With that in mind, here are three reasons to watch this film:
1. Bill lives a meager existence compared to many of us. He doesn’t like fancy food. He doesn’t cook (one of my favorite things in the movie is a side note at the end saying that, after Bill moved into a new apartment, he had the landlord take out the kitchen appliances so he would have room for his filing cabinets of photos and negatives). He doesn’t wear fancy clothes. His time is devoted entirely to photography. His singularity of purpose and passion in this modern world are what make him extraordinary and it’s a good reminder for us all about what makes life worth living.
2. You can’t watch this movie and feel not uplifted. That’s not to say that there aren’t sad moments in the film but it’s great to watch someone who seems genuinely happy. If I were having a down day, I’d want to have a chat with Bill.
3. This film is beautifully shot. The lighting is extraordinary. Everyone looks beautiful. Even though this was a first-time effort on a feature-length film for the cinematographers, you can tell they have experience in photography and it’s to the audience’s benefit.If nothing else, enjoy the lighting.

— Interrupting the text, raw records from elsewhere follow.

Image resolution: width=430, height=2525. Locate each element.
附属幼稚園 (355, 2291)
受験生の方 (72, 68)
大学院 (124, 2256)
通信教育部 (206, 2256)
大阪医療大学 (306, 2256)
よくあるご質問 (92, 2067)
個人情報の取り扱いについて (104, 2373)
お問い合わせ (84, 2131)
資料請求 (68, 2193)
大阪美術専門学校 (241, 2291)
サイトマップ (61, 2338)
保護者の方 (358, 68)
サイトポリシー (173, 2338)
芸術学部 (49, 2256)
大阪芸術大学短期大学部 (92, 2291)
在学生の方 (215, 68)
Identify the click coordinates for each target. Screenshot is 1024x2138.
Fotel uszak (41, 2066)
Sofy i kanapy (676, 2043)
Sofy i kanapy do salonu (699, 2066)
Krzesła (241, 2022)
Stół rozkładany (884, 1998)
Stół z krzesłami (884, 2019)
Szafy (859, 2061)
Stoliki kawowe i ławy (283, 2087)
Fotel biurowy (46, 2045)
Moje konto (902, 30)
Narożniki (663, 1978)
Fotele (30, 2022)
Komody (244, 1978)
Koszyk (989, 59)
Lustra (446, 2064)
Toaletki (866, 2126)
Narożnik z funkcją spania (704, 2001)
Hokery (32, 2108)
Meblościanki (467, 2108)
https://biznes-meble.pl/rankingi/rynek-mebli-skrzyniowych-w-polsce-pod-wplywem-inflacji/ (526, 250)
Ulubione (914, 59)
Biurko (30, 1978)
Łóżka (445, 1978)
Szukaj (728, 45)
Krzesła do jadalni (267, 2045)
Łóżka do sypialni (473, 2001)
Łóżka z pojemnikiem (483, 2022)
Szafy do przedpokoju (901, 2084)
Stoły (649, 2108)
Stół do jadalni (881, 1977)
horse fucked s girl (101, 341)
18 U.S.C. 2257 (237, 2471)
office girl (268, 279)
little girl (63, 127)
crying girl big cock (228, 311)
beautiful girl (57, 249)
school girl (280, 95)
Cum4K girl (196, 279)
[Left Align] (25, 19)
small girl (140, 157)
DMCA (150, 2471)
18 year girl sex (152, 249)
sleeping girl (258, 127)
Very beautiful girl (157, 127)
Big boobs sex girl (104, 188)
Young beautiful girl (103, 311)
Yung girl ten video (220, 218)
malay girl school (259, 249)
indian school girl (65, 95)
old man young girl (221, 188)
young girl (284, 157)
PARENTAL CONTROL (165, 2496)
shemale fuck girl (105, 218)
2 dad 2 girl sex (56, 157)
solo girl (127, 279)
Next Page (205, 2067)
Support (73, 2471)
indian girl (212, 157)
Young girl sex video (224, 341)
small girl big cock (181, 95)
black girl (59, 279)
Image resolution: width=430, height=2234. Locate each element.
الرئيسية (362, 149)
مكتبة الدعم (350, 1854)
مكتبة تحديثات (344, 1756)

If you’re in the mood for documentaries, here’s a little list that might may you say, “Oh, yeah, that movie. I should see that again.”
Hell House (2001)
Capturing the Friedmans (2003)
Crazy Love (2007)
Inside Job (2010)
And here are some that are on my Must Watch Soon list:
The Interrupters (2011)
Page One: Inside the New York Times (2011)
Bobby Fischer Against the World (2010) Out on DVD on December 6th.